El tiba-tiba memeluk kakaknya. "Akhirnya ya Kak. Kakak bisa nikah dan pastinya bahagia dengan lelaki yang tepat." Air mata El menetes karena merasa haru. Semenjak dulu Naima selalu berkorban untuk keluarga sampai mengesampingkan derita dan kebahagiaannya sendiri. "Jadi nangis kan aku. Bentar aku ambil buku sketsa dulu di mobil."
Naima memandang kosong ketika adiknya melangkah pergi. Sekarang pun Naima masih mengesampingkan perasaannya untuk kebahagiaan orang lain. Mungkin ini sudah garis hidupnya.
"El mana?" tanya Clara yang datang membawa minuman.
"Dia keluar sebentar ngambil bukunya. El tahu aku mau nikah darimana?"
"Aku yang kasih tahu." Jawab ibu tirinya sembari meletakkan gelas di meja. "Kamu yakin mau nikah sama Juan?" Naima menarik nafas lalu tersenyum ringan. "Nikah itu keputusan yang penting di dalam hidup kita."
"Bagaimana dulu kamu bisa setuju nikah sama papi?"
"Kamu tahu alasannya kenapa. Aku gak punya pilihan saat itu tapi kamu punya."
"Memilih Saka adalah pilihan terbodoh."
"Sayangnya tak ada yang menyebut pilihan hati adalah pilihan bodoh. Aku ingin mencintai sekaligus dicintai. Kamu tahu Juan bisa memberinya lalu bagaimana denganmu?"
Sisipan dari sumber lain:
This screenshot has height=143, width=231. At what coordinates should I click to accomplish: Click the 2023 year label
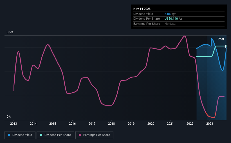coord(210,123)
Naima menahan lidahnya, karena sejujurnya untuk masalah hati dia tak bisa memberi jawaban pasti. "kamu menjalani pernikahan tanpa cinta dengan papi. Kamu bisa, begitu pun aku. Kamu setia sama papi sampai mati terlepas umur kalian yang terlampau jauh. Aku dan Juan bisa menjadi teman, itu pilihan yang lebih baik."
"Tapi itu rasanya tidak menyenangkan. Pikirkan sekali lagi sebelum semuanya terlambat. Ini bukan lagi masalah perusahaan atau rasa balas budi tapi ini tentang kamu seorang Naima."
Ucapan terakhir Clara menghantam sanubari. Kini Naima gelisah lalu bingung kembali namun keraguannya terlindas saat El datang dengan cerianya sembari membawa alat tulis. Aku akan mendesain gaun sesuai keinginan kakak.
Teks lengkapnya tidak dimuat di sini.